(PROBLEM TO SOLVE) Put the entries in the stretch from the line containing "The height and" through the line containing "pos(192,12)" into a two-column CSV headed entry_text and answer, with one row per entry and each value in a quoted field with line breaks changed to spaces. Leave the pictures out.

(LISTED ENTRIES)
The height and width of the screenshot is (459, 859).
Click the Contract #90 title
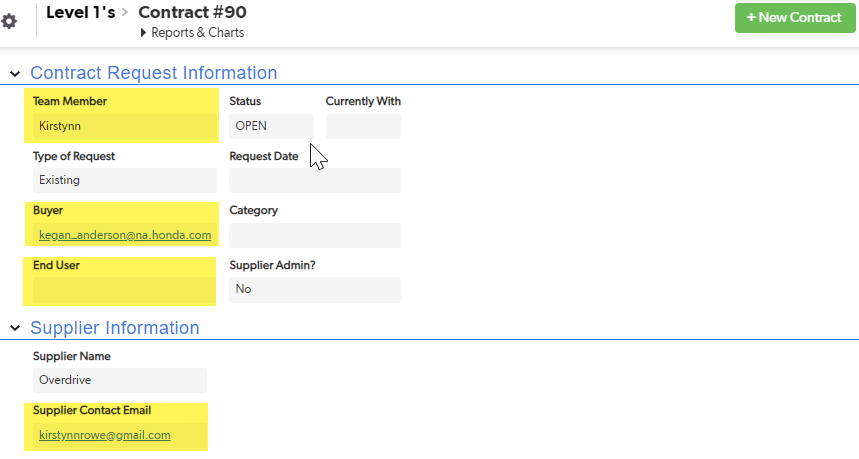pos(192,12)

...

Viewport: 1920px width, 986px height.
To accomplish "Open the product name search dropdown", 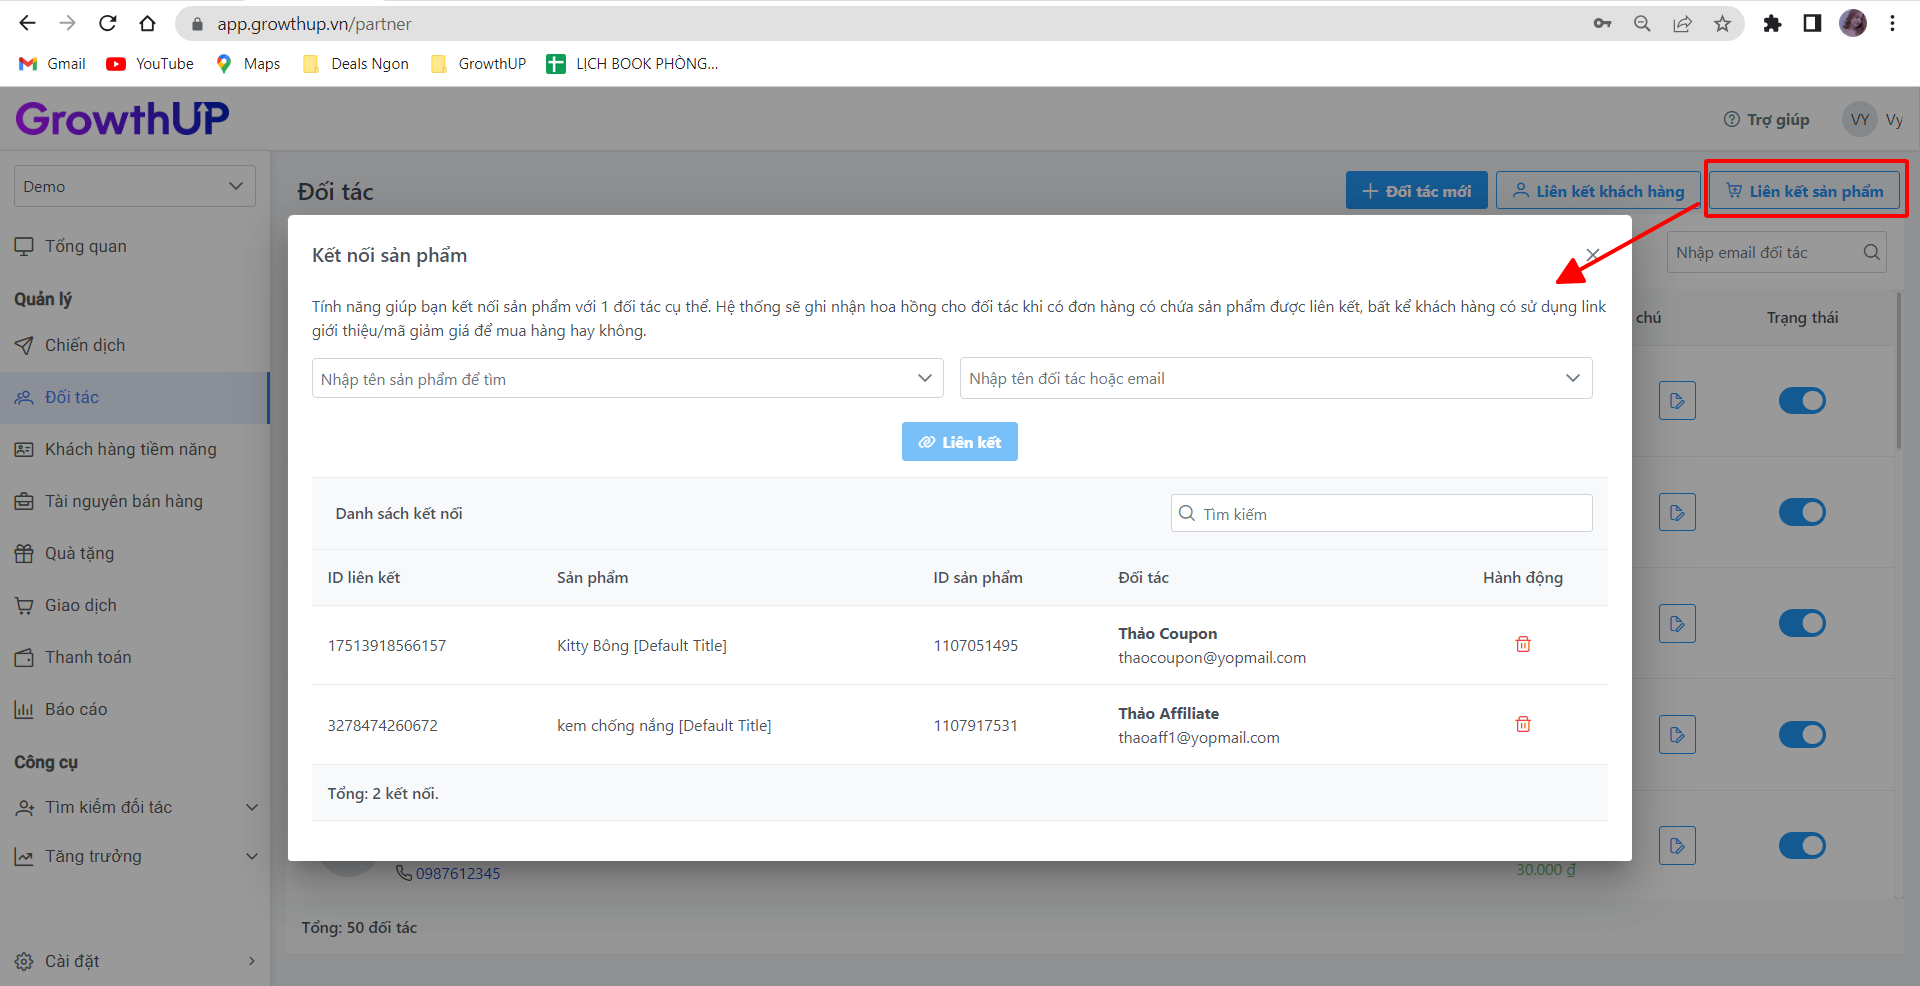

(ANSWER)
entry_text,answer
"The height and width of the screenshot is (459, 859). Click the Contract #90 title","pos(192,12)"